In the 17th Championship of the Marshall Chess Club, 1933–34, Simonson scored 7/11 to finish 6th. In the 1935 U.S. Open at Milwaukee, he scored 5.5/10 to tie for 4th-6th places.

In the first modern U.S. Chess Championship, New York City 1936, Simonson placed second with 11/15, behind only winner Samuel Reshevsky. He scored 11/16 in the 1938 United States Championship at New York, to finish third, behind Reshevsky and Fine. In the United States Championship of 1940, again at New York, he tied for 4th-5th places, with 10/16, behind Reshevsky, Fine, and Isaac Kashdan. However, in the 1951 U.S. Championship in New York, Simonson finished tied for 11th-12th, with only 3.5/11. His total in four U.S. Championships was 35.5/58, for 61.2 per cent.

Simonson defeated Reshevsky in a Metropolitan League team match in 1950, at a time when Reshevsky was among the world's top five players. Simonson was ranked sixth in the country on the very first official rating list, issued in 1950, from the United States Chess Federation.

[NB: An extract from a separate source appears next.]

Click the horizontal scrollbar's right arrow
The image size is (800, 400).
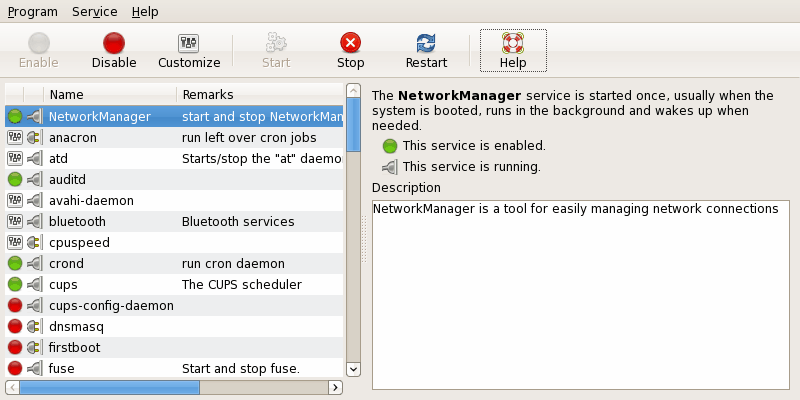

Simonson was a pioneer in the direct mail business field. He served with the United States Army during World War II, attaining the rank of Sergeant. According to his close friend, Grandmaster Arnold Denker, from the acclaimed book by Denker and Larry Parr -- The Bobby Fischer I Knew And Other Stories—Simonson was very skilled at indoor card and board games, but had a serious gambling problem. He was married three times, and fathered three children. There is a small selection of his games at chessbase.com.

==Notable chess games==
- Leonhard Abramavicius vs Albert Simonson, Folkestone Olympiad 1933, King's Indian Defence, Fianchetto Variation (E62), 0-1 In this gorgeous game, Simonson unleashes a nasty Kingside attack using strategy which would start to become popular a few years later.
- Reuben Fine vs Albert Simonson, U.S. Championship, New York 1936, Queen's Gambit Declined, Delayed Exchange (Three Knights') Variation (D37), 0-1 Fine and Samuel Reshevsky were the top American players of the 1930s, but here Fine gets overambitious, and is taken apart by Simonson's counterattack.
- Albert Simonson vs Herman Steiner, U.S. Championship, New York 1936, King's Indian Attack / Zukertort Opening (A05), 1-0 White gradually builds up his position against the formidable tactician Steiner.
- Albert Simonson vs Arnold Denker, U.S. Championship, New York 1936, Queen's Indian Defence (E19), 1-0 Denker forces the pace with queenside activity, but gets outplayed once the minor pieces are exchanged, as White's passed a-pawn is a distraction which forces open lines.
- Weaver Adams vs Albert Simonson, U.S. Championship, New York 1940, Bishop's Opening (C24), 0-1 This is a real tactical slugfest with castling on opposite sides, but Simonson sees further.
- Albert Simonson vs Albert Pinkus, U.S. Championship, New York 1951, Queen's Gambit Declined (D46), 1-0 In this battle between two razor-sharp tacticians, Simonson takes a huge risk by leaving his King in the centre, and launches a nasty h-file attack which hits paydirt.